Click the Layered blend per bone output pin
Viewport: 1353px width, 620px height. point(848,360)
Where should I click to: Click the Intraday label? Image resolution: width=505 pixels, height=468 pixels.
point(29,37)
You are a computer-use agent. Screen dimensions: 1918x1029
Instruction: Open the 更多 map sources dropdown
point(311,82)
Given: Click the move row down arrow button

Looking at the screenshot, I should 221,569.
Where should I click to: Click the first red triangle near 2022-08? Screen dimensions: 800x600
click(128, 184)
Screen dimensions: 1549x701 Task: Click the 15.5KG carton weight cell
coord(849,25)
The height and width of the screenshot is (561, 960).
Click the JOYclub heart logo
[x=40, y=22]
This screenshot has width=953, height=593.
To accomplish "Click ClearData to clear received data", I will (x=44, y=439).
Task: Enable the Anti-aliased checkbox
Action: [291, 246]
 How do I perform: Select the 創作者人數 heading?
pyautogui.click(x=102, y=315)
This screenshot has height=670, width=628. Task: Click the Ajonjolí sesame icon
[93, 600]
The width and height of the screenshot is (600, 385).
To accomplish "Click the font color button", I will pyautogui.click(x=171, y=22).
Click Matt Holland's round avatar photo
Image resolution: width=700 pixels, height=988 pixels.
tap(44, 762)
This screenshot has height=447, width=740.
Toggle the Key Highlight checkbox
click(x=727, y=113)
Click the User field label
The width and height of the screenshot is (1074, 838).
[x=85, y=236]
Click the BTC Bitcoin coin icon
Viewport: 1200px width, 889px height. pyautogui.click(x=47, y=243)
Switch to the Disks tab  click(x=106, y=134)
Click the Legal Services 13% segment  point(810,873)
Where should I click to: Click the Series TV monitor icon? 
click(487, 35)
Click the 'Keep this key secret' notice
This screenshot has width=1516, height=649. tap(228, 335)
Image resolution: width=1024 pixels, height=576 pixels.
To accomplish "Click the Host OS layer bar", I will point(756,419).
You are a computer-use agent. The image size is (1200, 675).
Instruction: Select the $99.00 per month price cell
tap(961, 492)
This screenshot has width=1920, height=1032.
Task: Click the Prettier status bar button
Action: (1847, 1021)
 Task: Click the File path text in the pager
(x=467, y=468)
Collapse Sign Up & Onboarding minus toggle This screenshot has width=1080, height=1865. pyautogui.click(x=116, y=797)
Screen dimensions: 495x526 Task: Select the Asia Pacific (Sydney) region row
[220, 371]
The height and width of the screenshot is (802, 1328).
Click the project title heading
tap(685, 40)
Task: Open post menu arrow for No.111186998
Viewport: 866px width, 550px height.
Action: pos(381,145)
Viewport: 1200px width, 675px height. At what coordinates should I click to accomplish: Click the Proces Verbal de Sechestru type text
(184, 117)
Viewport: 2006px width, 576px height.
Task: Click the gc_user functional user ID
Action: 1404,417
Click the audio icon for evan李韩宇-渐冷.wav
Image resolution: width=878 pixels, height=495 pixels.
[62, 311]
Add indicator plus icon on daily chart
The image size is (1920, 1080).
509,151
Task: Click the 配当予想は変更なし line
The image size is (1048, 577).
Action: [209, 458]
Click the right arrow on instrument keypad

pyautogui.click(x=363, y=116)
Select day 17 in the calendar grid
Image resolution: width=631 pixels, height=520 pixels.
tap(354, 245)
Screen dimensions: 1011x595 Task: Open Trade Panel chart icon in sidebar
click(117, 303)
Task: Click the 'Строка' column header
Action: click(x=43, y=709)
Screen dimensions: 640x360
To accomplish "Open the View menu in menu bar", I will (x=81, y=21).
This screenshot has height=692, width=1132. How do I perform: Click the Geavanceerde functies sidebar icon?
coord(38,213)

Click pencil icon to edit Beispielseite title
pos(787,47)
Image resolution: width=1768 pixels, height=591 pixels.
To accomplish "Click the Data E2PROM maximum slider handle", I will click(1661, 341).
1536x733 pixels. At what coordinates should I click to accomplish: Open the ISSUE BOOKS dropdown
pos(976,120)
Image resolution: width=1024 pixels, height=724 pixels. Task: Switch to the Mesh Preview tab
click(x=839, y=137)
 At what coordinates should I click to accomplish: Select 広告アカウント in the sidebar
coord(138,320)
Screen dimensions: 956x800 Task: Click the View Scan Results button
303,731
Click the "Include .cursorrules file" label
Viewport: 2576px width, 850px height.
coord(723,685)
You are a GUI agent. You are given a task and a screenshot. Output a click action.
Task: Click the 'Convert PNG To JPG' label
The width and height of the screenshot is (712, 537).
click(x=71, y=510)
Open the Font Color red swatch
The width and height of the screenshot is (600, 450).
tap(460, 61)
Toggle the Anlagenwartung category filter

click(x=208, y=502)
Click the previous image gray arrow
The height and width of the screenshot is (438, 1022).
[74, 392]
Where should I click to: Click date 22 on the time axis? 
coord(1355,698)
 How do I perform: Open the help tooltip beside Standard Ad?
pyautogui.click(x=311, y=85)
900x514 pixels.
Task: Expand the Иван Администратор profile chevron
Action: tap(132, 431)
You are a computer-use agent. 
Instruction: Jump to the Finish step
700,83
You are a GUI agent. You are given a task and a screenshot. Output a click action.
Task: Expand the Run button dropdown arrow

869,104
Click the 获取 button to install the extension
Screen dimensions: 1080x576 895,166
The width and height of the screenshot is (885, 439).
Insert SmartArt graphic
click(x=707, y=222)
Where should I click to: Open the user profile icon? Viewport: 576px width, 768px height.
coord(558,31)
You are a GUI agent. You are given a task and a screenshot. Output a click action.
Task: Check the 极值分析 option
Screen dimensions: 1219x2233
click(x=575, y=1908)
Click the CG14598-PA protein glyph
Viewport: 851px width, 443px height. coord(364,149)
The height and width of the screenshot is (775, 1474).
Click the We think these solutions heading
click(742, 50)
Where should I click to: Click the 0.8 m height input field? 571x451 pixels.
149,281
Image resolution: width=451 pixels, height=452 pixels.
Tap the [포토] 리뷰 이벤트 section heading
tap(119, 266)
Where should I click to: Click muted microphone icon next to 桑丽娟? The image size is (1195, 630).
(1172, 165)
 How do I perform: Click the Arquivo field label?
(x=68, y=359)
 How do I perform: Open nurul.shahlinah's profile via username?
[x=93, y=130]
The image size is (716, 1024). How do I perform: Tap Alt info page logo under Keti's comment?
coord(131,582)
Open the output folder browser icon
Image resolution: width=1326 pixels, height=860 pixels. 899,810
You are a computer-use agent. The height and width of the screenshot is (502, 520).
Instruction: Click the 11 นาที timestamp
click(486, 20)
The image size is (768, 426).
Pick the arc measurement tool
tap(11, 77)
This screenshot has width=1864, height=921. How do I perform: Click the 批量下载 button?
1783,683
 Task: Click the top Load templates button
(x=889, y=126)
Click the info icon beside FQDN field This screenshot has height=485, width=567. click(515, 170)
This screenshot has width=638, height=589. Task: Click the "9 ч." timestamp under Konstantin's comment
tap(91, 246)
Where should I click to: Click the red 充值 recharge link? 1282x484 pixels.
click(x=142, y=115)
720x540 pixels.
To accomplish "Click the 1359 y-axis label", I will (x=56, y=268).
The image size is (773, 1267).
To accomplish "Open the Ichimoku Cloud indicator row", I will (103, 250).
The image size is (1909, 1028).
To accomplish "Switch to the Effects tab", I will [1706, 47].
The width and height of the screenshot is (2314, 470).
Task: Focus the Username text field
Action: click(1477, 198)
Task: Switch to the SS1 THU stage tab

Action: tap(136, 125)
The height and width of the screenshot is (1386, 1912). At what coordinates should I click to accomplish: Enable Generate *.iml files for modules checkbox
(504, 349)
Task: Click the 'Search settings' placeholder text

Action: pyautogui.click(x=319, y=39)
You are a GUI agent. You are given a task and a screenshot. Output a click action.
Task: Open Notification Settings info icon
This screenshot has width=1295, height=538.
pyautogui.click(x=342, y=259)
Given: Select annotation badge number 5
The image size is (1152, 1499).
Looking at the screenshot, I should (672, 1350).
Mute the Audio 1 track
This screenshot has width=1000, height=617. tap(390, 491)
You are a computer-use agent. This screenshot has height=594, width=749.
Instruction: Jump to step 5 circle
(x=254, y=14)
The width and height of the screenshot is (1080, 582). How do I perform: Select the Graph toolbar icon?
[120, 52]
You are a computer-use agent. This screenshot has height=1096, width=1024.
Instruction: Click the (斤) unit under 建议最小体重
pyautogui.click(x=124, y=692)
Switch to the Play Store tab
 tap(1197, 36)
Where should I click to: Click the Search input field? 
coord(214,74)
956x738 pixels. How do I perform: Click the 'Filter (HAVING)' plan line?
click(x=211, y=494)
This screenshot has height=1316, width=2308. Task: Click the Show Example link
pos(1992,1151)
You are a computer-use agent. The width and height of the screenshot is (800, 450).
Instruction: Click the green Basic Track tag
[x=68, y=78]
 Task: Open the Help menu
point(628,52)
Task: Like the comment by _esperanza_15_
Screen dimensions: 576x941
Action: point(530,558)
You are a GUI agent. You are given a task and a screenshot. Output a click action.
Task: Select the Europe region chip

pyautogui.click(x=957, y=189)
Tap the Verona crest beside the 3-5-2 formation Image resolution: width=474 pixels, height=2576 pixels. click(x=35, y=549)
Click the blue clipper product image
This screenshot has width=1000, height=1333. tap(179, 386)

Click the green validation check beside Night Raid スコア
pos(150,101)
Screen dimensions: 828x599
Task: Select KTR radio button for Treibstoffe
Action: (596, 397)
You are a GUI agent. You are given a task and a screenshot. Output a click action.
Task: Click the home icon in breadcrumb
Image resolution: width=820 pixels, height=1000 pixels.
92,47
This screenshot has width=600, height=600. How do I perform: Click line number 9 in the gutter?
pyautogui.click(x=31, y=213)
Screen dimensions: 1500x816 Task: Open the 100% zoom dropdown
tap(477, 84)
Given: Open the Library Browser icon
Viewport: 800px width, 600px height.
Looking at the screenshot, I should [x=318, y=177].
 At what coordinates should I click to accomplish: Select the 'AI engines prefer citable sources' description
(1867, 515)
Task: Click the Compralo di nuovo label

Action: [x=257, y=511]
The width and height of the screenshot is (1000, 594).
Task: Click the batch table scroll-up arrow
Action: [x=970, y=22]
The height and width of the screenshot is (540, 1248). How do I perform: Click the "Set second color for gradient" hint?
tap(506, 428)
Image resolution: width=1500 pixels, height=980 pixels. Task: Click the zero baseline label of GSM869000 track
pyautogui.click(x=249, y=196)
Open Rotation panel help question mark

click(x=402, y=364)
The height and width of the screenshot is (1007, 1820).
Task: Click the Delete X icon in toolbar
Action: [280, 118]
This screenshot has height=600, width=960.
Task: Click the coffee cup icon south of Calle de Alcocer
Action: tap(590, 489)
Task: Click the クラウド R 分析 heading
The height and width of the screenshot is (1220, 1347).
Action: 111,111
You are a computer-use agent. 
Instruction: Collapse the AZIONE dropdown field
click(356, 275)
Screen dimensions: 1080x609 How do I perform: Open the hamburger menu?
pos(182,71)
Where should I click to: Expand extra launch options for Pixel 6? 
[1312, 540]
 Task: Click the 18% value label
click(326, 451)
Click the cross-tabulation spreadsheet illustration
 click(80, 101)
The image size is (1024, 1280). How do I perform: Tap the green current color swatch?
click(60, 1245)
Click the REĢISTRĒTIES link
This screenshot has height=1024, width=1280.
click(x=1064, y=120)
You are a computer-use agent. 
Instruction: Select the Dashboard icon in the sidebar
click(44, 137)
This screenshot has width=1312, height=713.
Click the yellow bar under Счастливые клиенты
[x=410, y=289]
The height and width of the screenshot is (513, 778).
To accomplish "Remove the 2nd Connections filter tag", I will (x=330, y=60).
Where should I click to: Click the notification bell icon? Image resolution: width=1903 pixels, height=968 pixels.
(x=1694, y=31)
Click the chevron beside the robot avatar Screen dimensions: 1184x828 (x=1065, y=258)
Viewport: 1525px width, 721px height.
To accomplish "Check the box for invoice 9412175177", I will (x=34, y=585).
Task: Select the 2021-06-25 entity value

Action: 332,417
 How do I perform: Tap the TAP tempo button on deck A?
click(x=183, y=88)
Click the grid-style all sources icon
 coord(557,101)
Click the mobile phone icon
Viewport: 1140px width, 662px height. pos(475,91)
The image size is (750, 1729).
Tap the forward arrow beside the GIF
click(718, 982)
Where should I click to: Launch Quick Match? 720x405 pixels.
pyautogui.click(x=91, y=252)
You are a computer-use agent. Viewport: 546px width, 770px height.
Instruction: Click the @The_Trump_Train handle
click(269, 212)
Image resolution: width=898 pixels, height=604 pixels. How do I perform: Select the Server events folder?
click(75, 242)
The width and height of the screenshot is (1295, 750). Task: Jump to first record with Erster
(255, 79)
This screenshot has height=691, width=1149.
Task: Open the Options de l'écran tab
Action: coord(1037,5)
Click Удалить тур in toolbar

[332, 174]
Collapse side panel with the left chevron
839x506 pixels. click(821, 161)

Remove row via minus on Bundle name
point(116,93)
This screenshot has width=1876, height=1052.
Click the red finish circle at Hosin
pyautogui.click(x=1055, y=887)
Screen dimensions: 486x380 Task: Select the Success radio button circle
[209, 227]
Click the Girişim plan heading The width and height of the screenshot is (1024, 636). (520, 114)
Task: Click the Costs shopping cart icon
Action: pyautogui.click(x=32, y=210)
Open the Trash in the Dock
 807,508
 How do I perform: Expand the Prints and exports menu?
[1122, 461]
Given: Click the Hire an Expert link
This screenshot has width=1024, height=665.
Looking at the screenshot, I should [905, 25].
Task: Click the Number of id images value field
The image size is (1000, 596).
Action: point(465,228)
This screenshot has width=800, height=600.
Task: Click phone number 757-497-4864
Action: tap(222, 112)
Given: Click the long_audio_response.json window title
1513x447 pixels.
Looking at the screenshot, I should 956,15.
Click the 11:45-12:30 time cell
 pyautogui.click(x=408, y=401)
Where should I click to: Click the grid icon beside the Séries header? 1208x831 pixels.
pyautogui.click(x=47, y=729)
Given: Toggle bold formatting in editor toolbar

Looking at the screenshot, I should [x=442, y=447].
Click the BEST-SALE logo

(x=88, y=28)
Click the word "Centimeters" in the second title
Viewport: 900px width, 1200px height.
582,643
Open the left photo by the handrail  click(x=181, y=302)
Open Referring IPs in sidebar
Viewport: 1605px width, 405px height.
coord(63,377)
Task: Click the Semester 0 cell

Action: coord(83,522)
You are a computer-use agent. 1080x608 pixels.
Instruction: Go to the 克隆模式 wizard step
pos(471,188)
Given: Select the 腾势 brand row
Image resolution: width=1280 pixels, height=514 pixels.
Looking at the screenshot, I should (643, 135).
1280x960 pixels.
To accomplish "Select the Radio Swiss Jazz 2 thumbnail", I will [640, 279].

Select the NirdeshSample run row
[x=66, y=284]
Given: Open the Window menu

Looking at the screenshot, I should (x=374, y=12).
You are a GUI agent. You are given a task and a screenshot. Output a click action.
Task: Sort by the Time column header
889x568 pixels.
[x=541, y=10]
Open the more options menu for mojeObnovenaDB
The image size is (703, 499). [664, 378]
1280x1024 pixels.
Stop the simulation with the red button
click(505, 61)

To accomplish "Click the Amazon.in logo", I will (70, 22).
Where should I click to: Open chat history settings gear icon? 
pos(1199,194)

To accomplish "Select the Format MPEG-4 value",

• • •

Tally the lines in the listing that hold the string "avatar"; your reply is that total alone.

2